Amazon MSK – a Kafka service recently added to the AWS took kit that offers the same services as alternatives by other vendors but with the additional advantages of:
- AWS integration – simple connection to other AWS services
- pricing- much cheaper than using other vendors
- automatic Zoo Keeper scaling
- metric diagrams (automated collection of required data)
Another strength of AWS as our cloud platform here is SQS DLQ (dead letter queue) – technique that is overlaid on a standard SQS by adding a few checkboxes to user interface. The technique makes it much easier to debug certain applications or isolate problems without the need for vanishing messages.
For instance, a production application gets stuck, messages come to SQS and then on to the jammed application. Eventually, the application crashes and the process has to start again, with the messages lost forever. SQS DLQ stores these messages for further analysis, which can often help in resolving the problem.
Why Kafka?
We wanted to have an event-driven architecture and made the decision to use Kafka to resolve the following complexities:
- SQS – can be slow when delivering messages, certain messages might be sent more times than required and others delayed.
- SNS – the main problem here is delivery.

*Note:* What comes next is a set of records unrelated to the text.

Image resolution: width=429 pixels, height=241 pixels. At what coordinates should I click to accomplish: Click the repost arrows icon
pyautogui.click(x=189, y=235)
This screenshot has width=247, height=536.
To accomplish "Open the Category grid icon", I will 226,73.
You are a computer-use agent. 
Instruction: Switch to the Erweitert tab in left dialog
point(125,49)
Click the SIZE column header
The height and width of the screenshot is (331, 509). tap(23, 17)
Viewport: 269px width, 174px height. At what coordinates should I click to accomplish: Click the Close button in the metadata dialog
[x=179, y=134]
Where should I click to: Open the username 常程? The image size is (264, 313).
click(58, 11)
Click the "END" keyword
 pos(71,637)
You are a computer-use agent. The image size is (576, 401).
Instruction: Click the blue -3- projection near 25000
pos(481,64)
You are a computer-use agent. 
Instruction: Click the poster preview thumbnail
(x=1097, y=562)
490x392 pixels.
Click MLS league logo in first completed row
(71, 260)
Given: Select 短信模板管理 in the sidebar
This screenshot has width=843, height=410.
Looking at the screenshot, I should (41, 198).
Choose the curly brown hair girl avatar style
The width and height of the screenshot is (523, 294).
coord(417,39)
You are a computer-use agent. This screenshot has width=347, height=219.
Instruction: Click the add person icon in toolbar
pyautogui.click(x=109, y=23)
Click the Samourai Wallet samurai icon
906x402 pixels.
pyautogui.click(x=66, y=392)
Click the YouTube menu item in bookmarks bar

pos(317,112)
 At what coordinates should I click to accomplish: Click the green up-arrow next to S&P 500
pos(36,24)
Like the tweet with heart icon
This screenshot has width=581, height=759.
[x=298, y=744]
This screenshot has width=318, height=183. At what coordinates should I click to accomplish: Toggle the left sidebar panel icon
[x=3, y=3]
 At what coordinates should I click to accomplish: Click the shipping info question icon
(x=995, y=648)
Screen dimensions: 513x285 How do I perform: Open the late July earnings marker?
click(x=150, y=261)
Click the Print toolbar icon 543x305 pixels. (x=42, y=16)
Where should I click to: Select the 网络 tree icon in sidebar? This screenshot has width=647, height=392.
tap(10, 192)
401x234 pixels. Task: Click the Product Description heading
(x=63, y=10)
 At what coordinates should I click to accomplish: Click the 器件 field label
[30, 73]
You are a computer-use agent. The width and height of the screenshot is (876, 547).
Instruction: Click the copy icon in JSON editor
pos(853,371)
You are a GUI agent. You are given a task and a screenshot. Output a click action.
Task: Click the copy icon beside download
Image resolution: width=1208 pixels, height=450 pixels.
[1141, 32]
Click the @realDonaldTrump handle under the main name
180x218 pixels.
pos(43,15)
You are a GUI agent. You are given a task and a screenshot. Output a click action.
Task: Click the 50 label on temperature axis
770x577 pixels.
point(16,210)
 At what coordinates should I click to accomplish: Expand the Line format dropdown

If one’s service is down, and a message sent, the message is lost. The logic here is ‘if no service is ‘listening’ out for the message, is unnecessary. Even if a new instance is run, the message will not be delivered.
- ElastiCache Redis has a Pub/Sub mechanism, that is similar to Kafka’s. But the main problem there was data schema. We wanted data arrays and nested objects. That was only possible in Redis by stringifying our data, which meant we would have to parse and stringify our data every time we wanted to make a change. That is time-consuming and we wanted an automated solution.
- Kinesis was also considered and rejected for its lack of flexibility and higher costs We expected to store groups of messages every millisecond, which would have been expensive. So, we looked for a more cost-effective solution
Kafka was that solution. And it was a nice surprise to discover that AWS provide their own solution for managing Kafka clusters.
Cost Modelling & Features Comparison Behind The Kafka Decision
We reached the conclusion that AWS’s Amazon MSK managed Kafka service was the best option for us. We would need to tweak some configurations to keep a wider retention period and default configurations are to 7 days. More information about the custom configuration can be found here:
Amazon MSK makes it easy to scale up disk size and to add new nodes to the cluster. The cluster described would be able to handle 4MB/s. Here is a small example to hint at our needs based on a Client user with 20m create/update changes per month. With a larger payload size of 1KB, a throughput of 8KB/s would be required. So, we have x512 more capacity.
Kafka management solutions features and price comparison
What Did We Learn? AWS Case Study Takeaways
In order to reach the CloudWatch/Grafana decision described above, we really had to dig deeply into researching both tools.
Another important takeaway from this project was the pricing structures of different public cloud providers for managing Kakfa. All the main providers offered similar features, but AWS’s pricing was far more attractive.